Lead climbing class is tonight. Slightly terrified. Here goes nothing.

It's nothin. The falls are the best part

Colonel J
Jan 3, 2008
Aw yiss, at my 5th trip to the bouldering gym I finally made it to the top of the big wall on two different V1's. My hands are starting to really protest and today I had to tape a blister to keep going. It's nothing to stop me though, the rush of nailing new routes each time is addicting (but probably wont happen each time).
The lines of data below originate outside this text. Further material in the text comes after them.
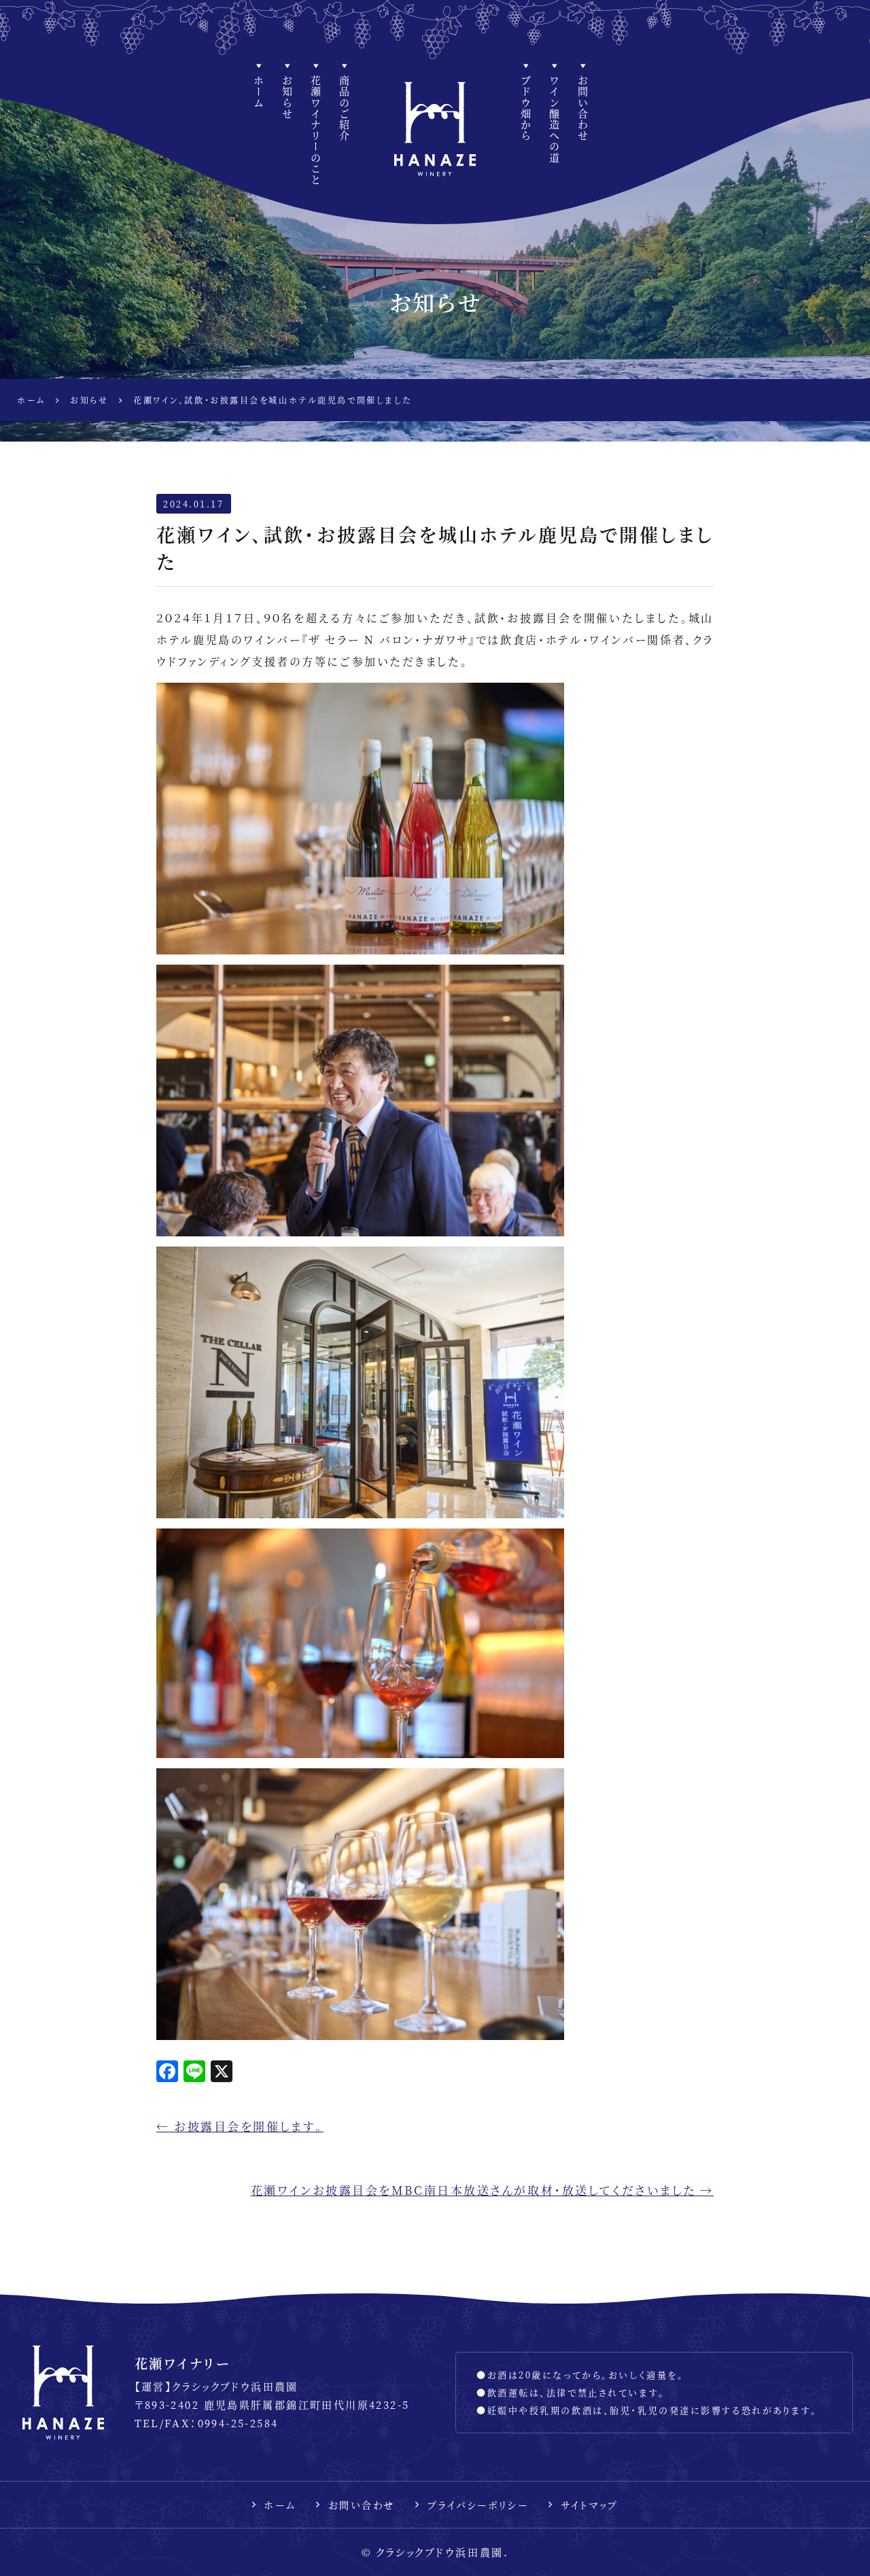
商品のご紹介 (344, 108)
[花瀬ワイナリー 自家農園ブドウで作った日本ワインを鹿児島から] (435, 129)
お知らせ (287, 97)
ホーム (258, 92)
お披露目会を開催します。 (240, 2125)
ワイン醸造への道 (554, 119)
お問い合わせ (583, 108)
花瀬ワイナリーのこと (316, 130)
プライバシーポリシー (478, 2504)
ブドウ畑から (526, 108)
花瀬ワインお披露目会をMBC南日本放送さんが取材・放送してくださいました (482, 2189)
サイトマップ (589, 2504)
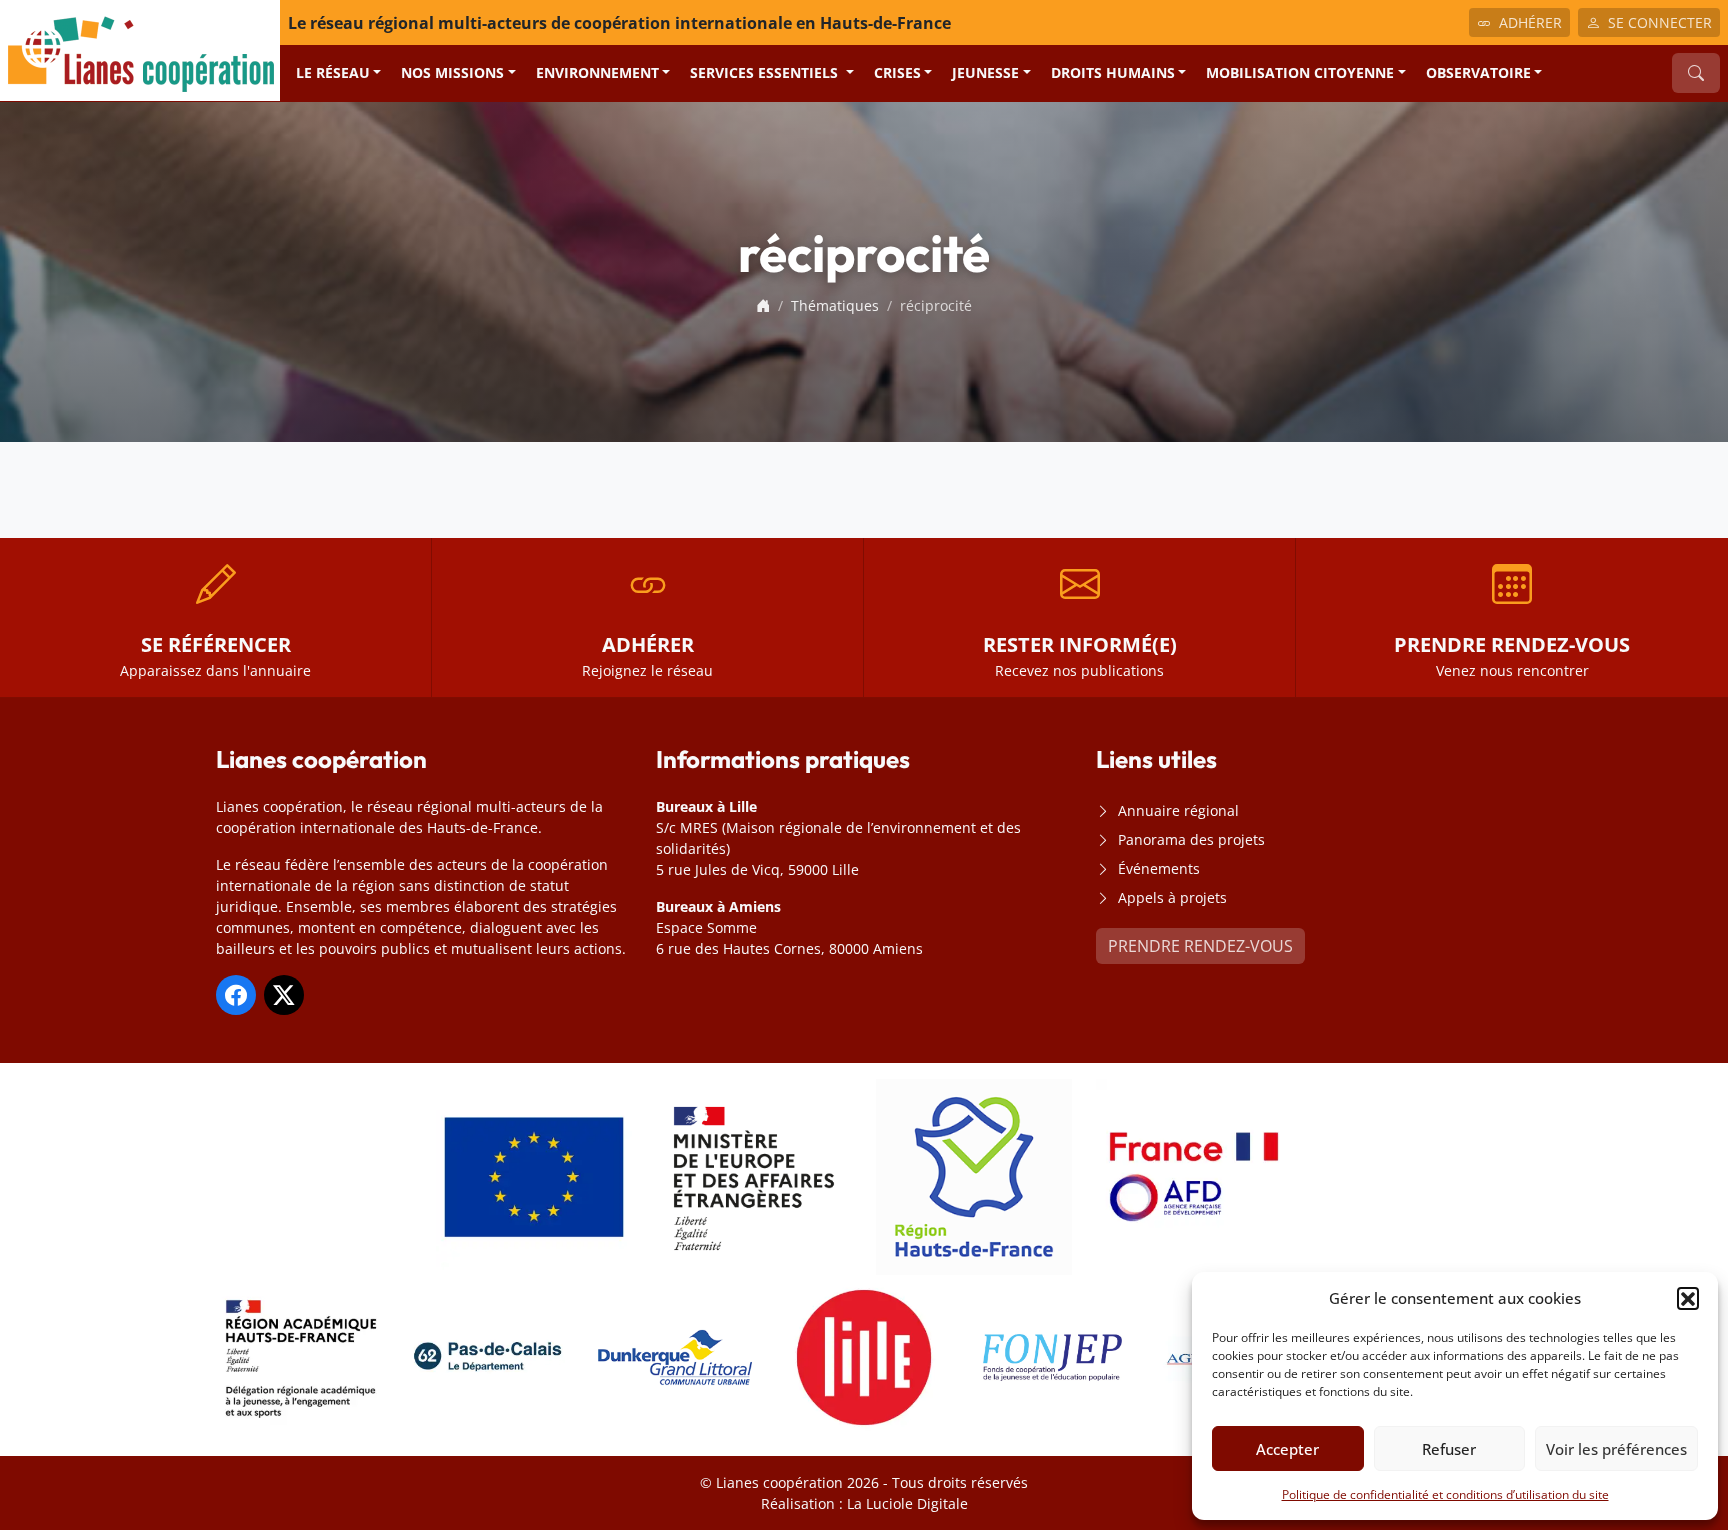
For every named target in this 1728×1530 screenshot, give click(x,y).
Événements (1159, 868)
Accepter (1287, 1449)
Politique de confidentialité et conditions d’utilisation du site (1445, 1494)
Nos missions (452, 72)
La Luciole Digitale (907, 1503)
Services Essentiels (766, 72)
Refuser (1449, 1449)
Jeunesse (985, 72)
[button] (1688, 1298)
There are "traverses" on the smaller-but-longer wall, which go sideways instead of up and they're pretty fun. I can only make it to about half of the easiest one before my forearms lose all strength but a good way to hold on more is to freak myself out by imagining i'm thousands of feet up on a cliff rather than just in a gym.

Manstrocity
Apr 28, 2009

SaltLick posted:

It's nothin. The falls are the best part

My lead partner outweighs me by maybe 90 pounds. I have mixed feelings about lead falls.

Manstrocity
Apr 28, 2009
Double post, but are there any Orange County-area climbers who want to hit Riverside Quarry next week? I have the Wednesday through Friday (26 - 28th) that I can get out there by about 3-4.

Nifty
Aug 31, 2004

Manstrocity posted:

Double post, but are there any Orange County-area climbers who want to hit Riverside Quarry next week? I have the Wednesday through Friday (26 - 28th) that I can get out there by about 3-4.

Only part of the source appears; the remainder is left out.